Render the items as a JSON list of strings, one string per line with blank lines omitted, starting at the first line and ending at the line that contains "center [513, 734].", both included.

[Stored data]
□ □ □

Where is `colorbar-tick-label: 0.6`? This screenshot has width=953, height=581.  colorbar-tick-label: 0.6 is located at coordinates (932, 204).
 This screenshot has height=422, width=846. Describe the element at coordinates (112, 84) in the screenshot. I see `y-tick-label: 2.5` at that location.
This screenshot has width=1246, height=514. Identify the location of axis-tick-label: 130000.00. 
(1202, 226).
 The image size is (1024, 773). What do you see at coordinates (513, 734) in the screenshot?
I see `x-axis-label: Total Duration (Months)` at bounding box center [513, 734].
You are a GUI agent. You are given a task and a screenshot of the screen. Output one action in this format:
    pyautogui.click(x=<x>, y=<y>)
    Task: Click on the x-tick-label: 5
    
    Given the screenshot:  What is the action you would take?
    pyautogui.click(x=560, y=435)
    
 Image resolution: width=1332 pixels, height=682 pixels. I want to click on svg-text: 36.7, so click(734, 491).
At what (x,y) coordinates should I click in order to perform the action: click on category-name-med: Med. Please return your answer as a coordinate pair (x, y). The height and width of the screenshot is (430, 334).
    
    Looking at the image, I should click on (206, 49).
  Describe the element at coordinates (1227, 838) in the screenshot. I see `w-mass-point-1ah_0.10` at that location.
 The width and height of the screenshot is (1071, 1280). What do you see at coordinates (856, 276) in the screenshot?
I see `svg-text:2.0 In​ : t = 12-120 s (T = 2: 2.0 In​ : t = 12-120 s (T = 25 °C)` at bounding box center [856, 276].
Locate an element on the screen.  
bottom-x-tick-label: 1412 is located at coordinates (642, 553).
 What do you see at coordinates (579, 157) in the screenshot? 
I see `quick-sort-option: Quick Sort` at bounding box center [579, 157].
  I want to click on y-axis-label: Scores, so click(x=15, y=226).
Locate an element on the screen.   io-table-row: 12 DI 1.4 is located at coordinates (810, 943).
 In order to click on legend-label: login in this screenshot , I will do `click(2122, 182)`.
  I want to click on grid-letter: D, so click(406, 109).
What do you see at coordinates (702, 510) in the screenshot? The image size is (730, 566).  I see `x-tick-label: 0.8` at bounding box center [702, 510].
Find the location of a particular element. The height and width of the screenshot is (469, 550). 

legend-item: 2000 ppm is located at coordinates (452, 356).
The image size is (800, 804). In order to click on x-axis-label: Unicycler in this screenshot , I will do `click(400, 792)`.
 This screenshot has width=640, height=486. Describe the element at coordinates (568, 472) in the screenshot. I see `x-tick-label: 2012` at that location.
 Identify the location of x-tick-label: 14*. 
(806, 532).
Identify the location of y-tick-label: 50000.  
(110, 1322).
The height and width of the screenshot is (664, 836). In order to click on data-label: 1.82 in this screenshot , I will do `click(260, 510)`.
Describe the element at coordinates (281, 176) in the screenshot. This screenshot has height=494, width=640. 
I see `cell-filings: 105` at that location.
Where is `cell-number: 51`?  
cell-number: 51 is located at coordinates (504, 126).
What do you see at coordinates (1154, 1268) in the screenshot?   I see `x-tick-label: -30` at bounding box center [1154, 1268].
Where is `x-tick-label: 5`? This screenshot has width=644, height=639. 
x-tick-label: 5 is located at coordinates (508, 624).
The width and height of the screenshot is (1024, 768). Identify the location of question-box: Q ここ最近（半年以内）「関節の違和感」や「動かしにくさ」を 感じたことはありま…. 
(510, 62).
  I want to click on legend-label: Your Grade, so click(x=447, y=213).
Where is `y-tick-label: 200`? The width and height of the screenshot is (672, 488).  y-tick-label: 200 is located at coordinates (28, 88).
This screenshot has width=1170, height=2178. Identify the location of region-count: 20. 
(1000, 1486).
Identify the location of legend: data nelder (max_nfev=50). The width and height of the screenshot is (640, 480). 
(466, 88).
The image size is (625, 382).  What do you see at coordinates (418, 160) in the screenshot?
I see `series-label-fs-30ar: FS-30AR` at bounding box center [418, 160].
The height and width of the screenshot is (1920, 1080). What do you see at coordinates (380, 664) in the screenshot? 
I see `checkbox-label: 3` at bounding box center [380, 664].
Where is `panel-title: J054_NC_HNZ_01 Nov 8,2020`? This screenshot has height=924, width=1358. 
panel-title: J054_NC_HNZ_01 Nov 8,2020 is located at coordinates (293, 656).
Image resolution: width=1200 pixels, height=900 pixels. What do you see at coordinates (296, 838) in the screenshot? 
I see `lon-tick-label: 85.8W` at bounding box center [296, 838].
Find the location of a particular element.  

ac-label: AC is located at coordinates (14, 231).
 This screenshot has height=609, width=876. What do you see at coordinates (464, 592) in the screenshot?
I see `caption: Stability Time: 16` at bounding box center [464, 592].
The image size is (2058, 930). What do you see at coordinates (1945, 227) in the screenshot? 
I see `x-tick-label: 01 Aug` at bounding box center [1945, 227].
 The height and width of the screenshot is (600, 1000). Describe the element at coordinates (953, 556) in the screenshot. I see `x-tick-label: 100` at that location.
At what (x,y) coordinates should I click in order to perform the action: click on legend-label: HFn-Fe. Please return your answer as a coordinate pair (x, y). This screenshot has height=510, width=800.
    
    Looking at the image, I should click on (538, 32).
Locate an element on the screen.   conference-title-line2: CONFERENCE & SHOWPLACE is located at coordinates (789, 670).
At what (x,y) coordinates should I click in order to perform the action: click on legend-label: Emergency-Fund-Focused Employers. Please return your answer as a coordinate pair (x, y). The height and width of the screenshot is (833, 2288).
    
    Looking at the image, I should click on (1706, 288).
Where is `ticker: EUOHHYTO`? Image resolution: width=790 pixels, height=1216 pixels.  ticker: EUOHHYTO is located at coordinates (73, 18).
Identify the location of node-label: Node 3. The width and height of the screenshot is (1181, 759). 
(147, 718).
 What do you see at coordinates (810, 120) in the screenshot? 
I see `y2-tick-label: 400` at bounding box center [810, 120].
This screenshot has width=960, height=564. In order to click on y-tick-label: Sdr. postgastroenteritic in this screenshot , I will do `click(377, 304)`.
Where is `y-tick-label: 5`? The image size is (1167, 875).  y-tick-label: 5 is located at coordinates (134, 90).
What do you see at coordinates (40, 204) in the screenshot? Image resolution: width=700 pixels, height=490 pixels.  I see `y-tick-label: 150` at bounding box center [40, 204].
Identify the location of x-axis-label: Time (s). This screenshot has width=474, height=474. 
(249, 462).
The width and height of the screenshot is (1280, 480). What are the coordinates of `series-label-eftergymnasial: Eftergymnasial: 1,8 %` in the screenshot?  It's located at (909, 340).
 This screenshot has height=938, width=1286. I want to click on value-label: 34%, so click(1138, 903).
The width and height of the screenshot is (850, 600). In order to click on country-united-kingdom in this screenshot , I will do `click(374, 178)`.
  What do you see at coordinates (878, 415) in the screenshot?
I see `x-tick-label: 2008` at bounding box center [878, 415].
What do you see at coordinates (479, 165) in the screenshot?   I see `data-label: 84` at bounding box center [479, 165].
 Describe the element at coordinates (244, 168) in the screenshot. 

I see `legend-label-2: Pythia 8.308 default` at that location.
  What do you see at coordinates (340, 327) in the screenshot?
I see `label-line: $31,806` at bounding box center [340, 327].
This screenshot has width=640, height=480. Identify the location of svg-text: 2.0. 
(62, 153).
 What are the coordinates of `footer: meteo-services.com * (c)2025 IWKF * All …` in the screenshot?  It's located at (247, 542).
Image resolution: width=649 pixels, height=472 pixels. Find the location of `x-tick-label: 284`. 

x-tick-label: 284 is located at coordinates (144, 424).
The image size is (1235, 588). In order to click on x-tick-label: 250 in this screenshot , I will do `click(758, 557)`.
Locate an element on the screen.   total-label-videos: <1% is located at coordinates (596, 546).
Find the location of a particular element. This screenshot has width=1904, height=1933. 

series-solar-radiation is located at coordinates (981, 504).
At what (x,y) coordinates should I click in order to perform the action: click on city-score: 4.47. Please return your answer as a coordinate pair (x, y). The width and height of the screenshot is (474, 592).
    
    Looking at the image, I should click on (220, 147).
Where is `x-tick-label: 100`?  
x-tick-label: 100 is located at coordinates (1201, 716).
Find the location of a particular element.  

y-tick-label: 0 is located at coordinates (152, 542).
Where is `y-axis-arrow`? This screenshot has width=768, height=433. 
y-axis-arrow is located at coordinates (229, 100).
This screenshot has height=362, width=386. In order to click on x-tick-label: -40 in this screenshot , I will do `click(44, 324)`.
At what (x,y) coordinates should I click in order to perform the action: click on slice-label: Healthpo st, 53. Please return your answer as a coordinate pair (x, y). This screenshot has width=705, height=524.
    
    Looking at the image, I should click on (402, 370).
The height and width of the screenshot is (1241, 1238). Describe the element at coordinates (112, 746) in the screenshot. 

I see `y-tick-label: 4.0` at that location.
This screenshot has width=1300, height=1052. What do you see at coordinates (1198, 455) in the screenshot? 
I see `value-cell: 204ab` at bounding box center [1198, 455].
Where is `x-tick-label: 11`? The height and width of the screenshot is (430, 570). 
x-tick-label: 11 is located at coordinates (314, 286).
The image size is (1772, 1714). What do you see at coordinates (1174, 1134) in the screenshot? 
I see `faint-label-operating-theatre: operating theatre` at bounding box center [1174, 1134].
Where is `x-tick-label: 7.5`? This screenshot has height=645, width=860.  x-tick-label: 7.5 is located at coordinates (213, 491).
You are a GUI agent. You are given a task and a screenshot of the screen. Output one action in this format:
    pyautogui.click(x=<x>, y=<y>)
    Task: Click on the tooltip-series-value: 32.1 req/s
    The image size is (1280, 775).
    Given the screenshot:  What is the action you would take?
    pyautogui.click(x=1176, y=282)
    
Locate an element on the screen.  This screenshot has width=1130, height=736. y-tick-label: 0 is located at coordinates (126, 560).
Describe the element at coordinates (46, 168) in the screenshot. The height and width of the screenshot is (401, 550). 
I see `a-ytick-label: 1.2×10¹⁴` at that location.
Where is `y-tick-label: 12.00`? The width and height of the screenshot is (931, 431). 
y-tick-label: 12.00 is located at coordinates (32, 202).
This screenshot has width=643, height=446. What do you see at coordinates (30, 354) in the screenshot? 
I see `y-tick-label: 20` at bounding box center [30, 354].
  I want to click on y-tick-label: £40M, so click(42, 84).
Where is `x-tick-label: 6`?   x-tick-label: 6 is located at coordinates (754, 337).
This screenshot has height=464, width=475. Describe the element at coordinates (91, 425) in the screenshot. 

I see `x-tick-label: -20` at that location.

□ □ □

WRITTEN SOLUTION:
[
  "Where is `colorbar-tick-label: 0.6`? This screenshot has width=953, height=581.  colorbar-tick-label: 0.6 is located at coordinates (932, 204).",
  " This screenshot has height=422, width=846. Describe the element at coordinates (112, 84) in the screenshot. I see `y-tick-label: 2.5` at that location.",
  "This screenshot has width=1246, height=514. Identify the location of axis-tick-label: 130000.00. ",
  "(1202, 226).",
  " The image size is (1024, 773). What do you see at coordinates (513, 734) in the screenshot?",
  "I see `x-axis-label: Total Duration (Months)` at bounding box center [513, 734]."
]